My husband works for a major IT company in India.The company has a client in Sydney.
The company wants my husband to work for the client for more than one year.
In this case, will we be required to pay fees for my 5 year old child if she is enrolled in a public school ?

Thanks in advance!


----------



## mr.india (Jul 28, 2009)

Welcome Meenu to the forum.

Public (or state) schools in Australia are run by the respective state government. They offer free education; however, many schools ask parents to pay a voluntary contribution fee. 

If you wish your kid to be enrolled in private school then, the fees can vary from $1,000 per year to $20,000 and upwards. An example of the Catholic Systemic School fees in NSW, which start at $780 per year in 2007 can be seen at: http://www.ceo.syd.catholic.edu.au/cms/Jahia/pid/822
Many other church based schools may begin at under $4,000 per year, one example can be seen at: http://www.immanuel.qld.edu.au/fees/ which shows basic fees of $3,720 per year for the years up to year 5.


----------



## The Brit in Aus (Apr 25, 2009)

State school fees for Non Permanent Residents are almost free in MOST states in Australia, 

BUT.... NSW (Sydney) and ACT (Canberra) do charge full fees for students that do not have PR.

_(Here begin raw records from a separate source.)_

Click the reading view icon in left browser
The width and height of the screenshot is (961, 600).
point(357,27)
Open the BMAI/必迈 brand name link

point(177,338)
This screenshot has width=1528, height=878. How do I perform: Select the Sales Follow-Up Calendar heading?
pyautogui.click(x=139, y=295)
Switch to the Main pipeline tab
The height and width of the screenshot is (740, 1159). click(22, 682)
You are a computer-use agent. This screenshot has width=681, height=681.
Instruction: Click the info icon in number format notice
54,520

> Most States allow the children of Temporary "Resident" Visa holders to access Government School facilities under the same conditions as Citizens and Residents.
> 
> However, it must be noted that the ACT and New South Wales do NOT.
> 
> ...


----------



## amaslam (Sep 25, 2008)

It will depend on the visa they are bringing him over on. I suspect this will be a 457 Temp Visa and you will need to pay full fees for your childs education (at least $10k/child in Sydney). 

If you can get PR visa instead then you would not be paying full fees and just the normal fees all residents pay.



meenu1 said:


> Hi,
> 
> My husband works for a major IT company in India.The company has a client in Sydney.
> The company wants my husband to work for the client for more than one year.
> ...


----------



## meenu1 (Sep 1, 2009)

Thanks for all the responses..

Meenu


----------